### Obiettivo del compito:
Rispondi a queste domande sul testo dedicato al restauro.
1. Chi aveva già teorizzato e messo in pratica un piano di conservazione alla fine degli anni '70?
2. Quale caso viene indicato come l'esempio più eclatante sotto i riflettori attuali?
3. Con quali mezzi di trasporto dovrebbe essere raggiungibile un Bene valorizzato?

### Blocco di testo:
▼

E’ arrivato il momento delle scelte coraggiose, non si possono più seguire gli antichi schemi che tengono separati gli ambiti del Restauro dalla Conservazione e dalla Valorizzazione.
Finora si è giunti al restauro come ultimo approdo per un’opera che andava deteriorandosi, per fermarne il degrado, restituire un’unità di lettura, restituirla come valore alla comunità di appartenenza.
MA IL RESTAURO SI FERMA QUI!
Difficilmente oggi si prevede un piano di conservazione (già teorizzato e messo in pratica alla fine degli anni ’70 da Giovanni Urbani, Direttore dell’Istituto Centrale del Restauro di Roma 1), ancor più difficile è dare la giusta valorizzazione a quel Bene, una volta restaurato.
Quanti esempi abbiamo, sotto gli occhi, di splendidi e costosi restauri che, senza alcuna manutenzione né valorizzazione, si sono “annullati” facendo di nuovo precipitare nello stato di precarietà e oblio l’opera d’arte?
La Reggia di Carditello, Napoli, è solo l’esempio più eclatante sotto i riflettori attuali, ma i casi sono davvero numerosi.
Quindi ora, ed è qui che interviene il coraggio delle scelte, non si può più prescindere dalla Valorizzazione e Conservazione se si vuole affrontare un restauro.
Chi ha il compito di indirizzare quelle scelte, non potrà più fare a meno di un piano di valorizzazione e conservazione, preventivo allo stesso intervento di restauro.
Le risorse economiche per i Beni Culturali non accennano ad aumentare ed è necessario, quindi, che i fondi stanziati per un intervento vadano a quelle opere che sapranno autopromuoversi e conservarsi, siano esse dipinti, sculture, architetture, paesaggi, centri urbani.
Valorizzazione significa rendere fruibile un Bene a molteplici utenti, senza mercificarlo né svilirlo, solo rendendolo più visibile, raggiungibile con mezzi di trasporto ecocompatibili, con orari flessibili, con apparati didattici e multimediali all’altezza delle nuove richieste, in lingue differenti.

▲

Record di ricerca degli elementi:

▼

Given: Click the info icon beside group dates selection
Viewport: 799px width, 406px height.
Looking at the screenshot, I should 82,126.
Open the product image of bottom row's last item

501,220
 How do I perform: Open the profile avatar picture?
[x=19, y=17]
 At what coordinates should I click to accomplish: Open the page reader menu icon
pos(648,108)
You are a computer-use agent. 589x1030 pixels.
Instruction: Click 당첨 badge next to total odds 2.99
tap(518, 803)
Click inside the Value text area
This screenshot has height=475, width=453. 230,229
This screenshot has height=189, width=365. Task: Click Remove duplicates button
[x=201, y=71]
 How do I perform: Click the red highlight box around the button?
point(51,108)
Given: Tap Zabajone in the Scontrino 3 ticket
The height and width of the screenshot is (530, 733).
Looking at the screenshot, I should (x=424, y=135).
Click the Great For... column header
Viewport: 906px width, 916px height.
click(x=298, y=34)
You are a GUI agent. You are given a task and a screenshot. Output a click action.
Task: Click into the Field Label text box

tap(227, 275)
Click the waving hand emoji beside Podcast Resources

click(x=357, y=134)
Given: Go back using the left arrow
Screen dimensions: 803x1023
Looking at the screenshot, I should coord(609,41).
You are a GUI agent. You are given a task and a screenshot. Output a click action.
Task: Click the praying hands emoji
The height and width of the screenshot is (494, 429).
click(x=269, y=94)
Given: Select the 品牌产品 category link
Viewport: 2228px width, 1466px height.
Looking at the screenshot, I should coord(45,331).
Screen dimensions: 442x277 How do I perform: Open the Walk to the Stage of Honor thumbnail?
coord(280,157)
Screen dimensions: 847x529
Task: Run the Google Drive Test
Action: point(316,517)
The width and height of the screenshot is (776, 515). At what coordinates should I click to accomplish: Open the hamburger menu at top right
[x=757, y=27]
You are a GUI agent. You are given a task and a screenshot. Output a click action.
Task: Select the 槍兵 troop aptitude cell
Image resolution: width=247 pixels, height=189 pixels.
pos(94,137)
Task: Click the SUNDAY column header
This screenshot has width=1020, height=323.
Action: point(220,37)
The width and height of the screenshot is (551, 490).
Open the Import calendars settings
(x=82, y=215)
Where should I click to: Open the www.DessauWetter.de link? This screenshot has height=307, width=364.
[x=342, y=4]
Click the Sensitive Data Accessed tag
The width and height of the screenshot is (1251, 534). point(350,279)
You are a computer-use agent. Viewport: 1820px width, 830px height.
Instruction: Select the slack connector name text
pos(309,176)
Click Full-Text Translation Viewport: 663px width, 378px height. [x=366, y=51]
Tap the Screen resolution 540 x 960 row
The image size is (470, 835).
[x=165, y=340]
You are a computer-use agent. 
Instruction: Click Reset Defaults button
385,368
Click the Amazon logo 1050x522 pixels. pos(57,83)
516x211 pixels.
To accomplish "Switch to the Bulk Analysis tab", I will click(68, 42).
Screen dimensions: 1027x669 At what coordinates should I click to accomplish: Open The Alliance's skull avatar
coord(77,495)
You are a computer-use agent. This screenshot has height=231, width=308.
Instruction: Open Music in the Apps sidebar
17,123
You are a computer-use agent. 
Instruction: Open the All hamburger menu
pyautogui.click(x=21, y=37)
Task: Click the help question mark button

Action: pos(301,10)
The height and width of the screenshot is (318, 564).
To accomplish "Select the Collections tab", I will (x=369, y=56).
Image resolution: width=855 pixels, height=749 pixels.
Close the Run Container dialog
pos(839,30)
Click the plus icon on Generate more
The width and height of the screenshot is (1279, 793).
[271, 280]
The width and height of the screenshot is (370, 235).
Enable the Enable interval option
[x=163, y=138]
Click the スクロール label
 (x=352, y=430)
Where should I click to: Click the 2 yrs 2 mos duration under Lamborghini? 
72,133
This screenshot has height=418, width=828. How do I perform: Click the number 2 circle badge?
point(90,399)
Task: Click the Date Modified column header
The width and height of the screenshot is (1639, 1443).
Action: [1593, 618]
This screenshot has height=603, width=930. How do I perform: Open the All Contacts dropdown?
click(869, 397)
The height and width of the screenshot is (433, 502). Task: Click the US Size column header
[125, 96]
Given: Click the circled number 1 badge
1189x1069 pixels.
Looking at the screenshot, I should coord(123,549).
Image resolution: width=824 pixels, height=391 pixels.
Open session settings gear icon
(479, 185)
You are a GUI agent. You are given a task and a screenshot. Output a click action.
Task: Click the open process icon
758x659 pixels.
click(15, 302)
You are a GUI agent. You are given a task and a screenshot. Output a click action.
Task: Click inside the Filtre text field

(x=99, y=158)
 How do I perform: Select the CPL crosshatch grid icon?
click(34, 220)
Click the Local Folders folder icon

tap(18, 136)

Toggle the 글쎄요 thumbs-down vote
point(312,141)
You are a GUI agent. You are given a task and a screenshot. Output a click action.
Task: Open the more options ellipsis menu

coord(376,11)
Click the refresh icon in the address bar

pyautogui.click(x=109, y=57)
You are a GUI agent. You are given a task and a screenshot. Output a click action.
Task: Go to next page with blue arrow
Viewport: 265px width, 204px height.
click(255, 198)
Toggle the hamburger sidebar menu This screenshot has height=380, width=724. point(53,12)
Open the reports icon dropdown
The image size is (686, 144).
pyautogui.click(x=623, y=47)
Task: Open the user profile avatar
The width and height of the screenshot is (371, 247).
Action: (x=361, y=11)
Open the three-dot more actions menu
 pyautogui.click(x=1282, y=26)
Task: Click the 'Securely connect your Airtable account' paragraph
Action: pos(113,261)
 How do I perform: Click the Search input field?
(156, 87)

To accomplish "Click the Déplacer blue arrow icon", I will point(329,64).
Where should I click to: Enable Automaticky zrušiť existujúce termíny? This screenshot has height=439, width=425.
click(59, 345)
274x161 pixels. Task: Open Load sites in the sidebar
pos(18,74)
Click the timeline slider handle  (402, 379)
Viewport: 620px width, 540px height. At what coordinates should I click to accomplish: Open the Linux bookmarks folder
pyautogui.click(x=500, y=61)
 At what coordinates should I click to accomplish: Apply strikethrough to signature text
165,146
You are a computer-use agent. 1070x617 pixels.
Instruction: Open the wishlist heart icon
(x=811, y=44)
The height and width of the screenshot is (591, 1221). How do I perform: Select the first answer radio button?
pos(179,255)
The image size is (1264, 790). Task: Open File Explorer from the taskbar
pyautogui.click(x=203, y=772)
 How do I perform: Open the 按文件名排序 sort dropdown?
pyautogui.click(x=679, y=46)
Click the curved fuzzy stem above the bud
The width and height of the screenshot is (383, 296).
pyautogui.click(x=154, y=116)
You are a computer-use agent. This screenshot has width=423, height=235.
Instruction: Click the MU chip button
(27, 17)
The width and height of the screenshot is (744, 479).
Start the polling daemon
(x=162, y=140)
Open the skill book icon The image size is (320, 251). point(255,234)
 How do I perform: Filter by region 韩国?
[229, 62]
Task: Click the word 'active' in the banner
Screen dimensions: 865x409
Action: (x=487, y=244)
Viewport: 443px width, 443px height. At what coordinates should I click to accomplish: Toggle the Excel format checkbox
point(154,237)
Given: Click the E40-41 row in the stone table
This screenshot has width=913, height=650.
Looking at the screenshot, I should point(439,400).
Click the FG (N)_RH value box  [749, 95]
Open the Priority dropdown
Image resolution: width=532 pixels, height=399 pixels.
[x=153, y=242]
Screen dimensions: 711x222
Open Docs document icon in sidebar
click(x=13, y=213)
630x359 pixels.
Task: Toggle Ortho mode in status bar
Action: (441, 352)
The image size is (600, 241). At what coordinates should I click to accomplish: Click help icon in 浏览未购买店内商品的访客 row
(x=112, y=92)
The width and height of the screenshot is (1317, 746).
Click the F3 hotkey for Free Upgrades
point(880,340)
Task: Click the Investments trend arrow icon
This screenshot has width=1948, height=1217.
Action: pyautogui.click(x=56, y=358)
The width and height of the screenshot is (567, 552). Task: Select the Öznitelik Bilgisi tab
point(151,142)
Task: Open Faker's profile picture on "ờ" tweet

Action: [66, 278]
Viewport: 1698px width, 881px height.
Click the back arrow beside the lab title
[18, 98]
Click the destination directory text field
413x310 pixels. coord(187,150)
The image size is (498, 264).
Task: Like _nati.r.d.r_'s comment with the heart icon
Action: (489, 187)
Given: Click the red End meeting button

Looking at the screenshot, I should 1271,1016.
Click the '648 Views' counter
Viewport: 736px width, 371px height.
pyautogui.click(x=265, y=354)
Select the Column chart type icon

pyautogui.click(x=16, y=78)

▲

### Risposta scritta:
1. Giovanni Urbani, Direttore dell'Istituto Centrale del Restauro di Roma.
2. La Reggia di Carditello, a Napoli.
3. Con mezzi di trasporto ecocompatibili.